■ Supplied data

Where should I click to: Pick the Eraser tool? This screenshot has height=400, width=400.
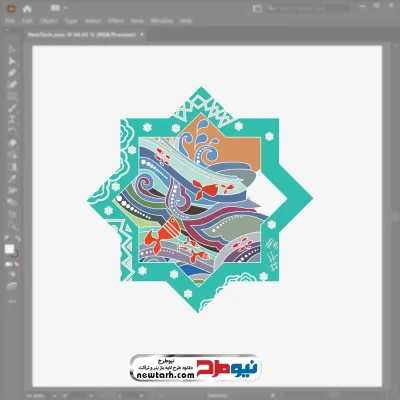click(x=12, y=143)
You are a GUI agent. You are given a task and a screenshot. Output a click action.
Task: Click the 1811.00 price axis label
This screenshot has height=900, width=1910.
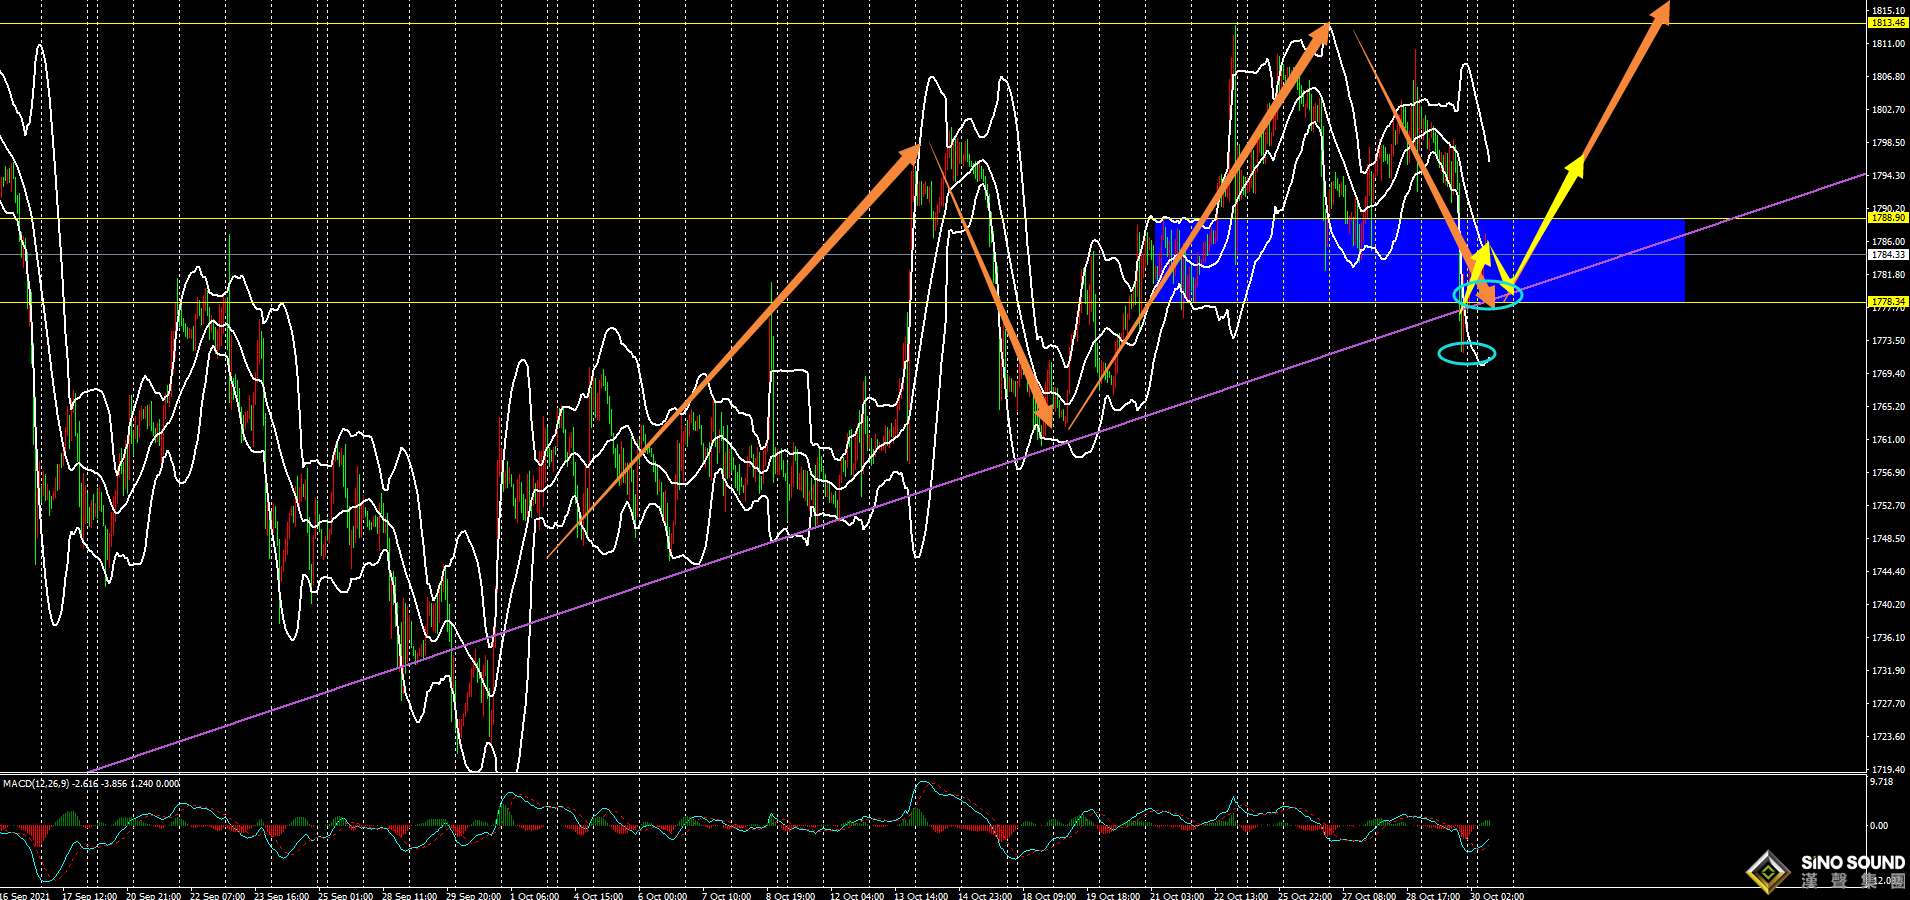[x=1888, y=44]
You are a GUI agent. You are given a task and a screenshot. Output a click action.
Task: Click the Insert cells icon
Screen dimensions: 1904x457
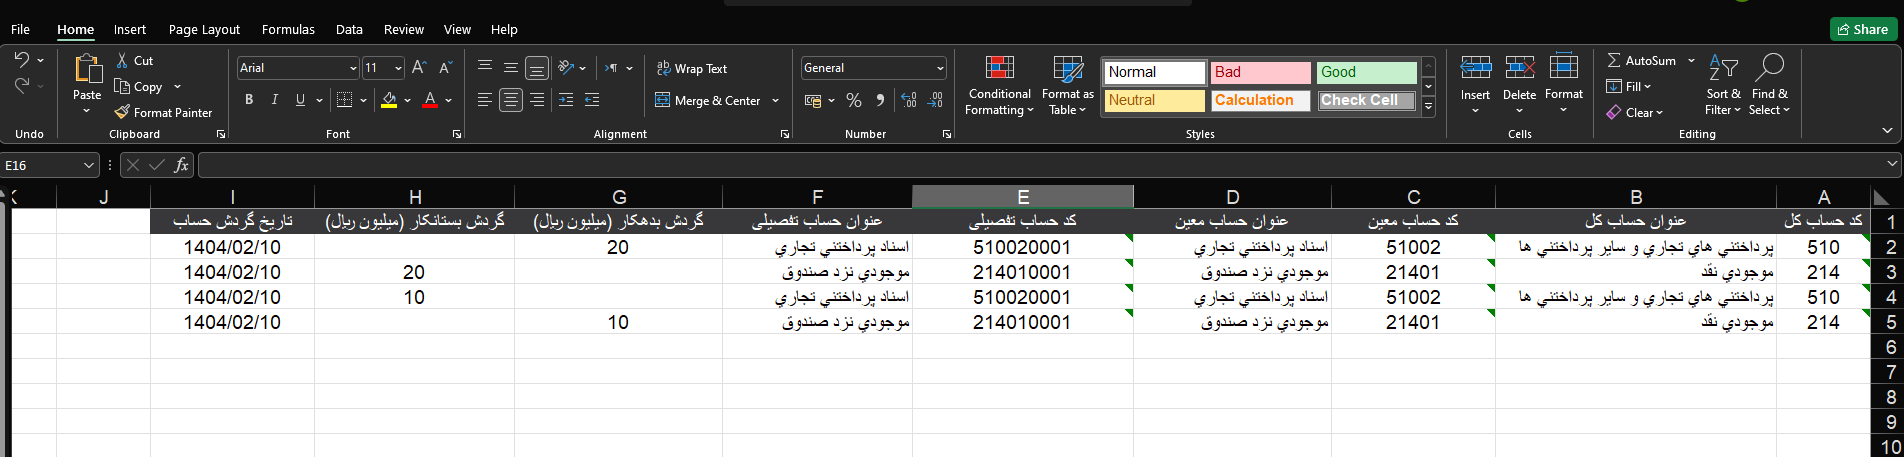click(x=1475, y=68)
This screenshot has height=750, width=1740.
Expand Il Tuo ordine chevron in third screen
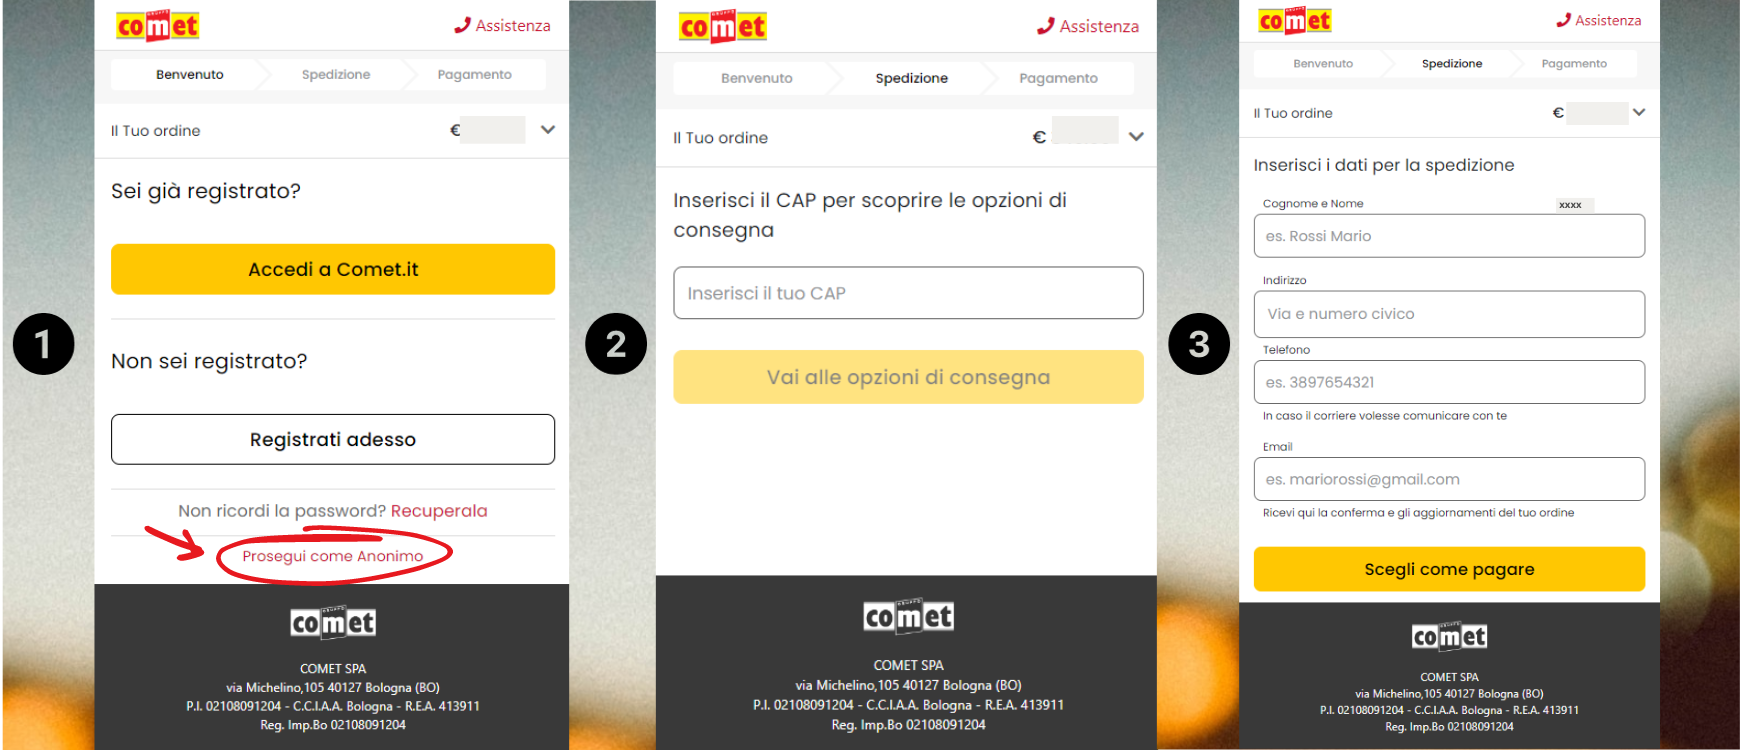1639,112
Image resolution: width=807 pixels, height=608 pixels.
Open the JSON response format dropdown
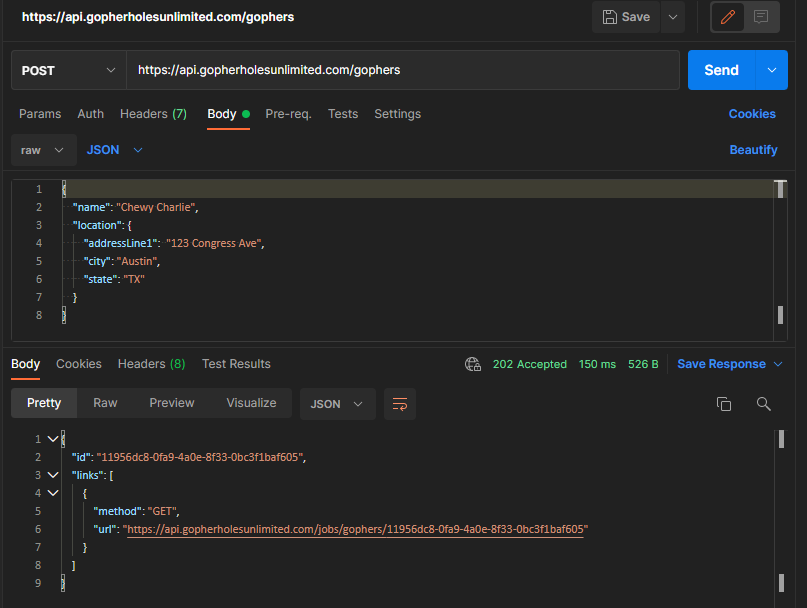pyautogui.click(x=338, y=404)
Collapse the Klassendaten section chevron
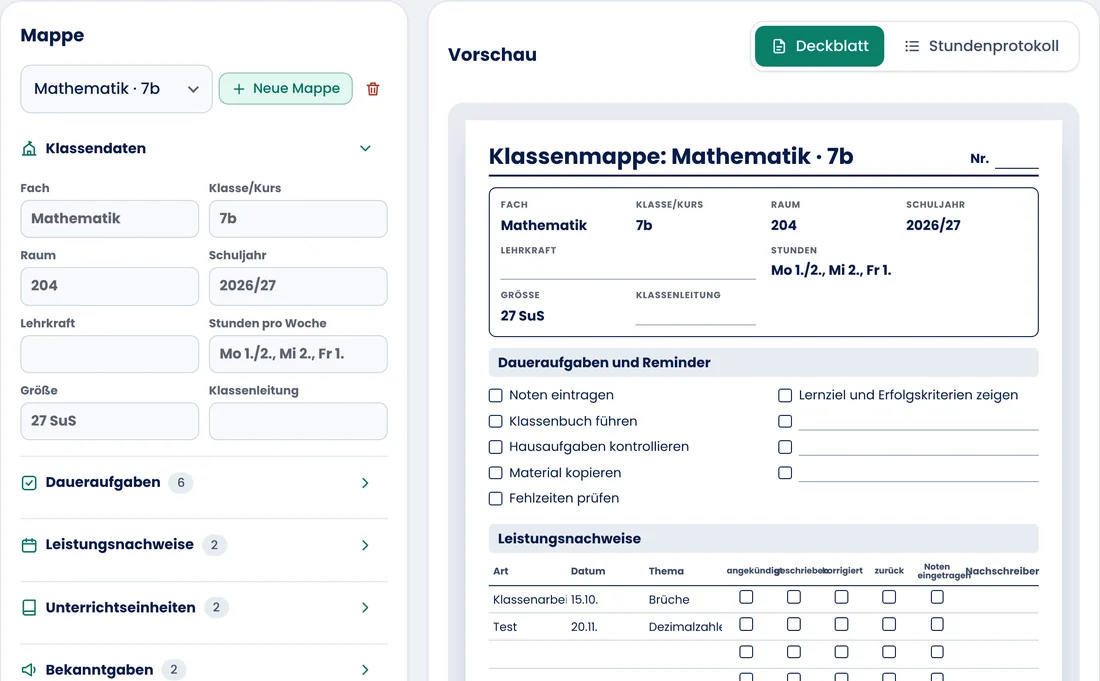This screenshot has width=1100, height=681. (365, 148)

■ Problem details
The answer should consist only of the lines from the line with "This screenshot has height=750, width=1740." through the last line of the data, repeated exactly; pictures stay out.

■ Answer to the problem
This screenshot has height=750, width=1740.
Expand Il Tuo ordine chevron in third screen
1639,112
Image resolution: width=807 pixels, height=608 pixels.
Open the JSON response format dropdown
pyautogui.click(x=338, y=404)
Collapse the Klassendaten section chevron
This screenshot has width=1100, height=681. (365, 148)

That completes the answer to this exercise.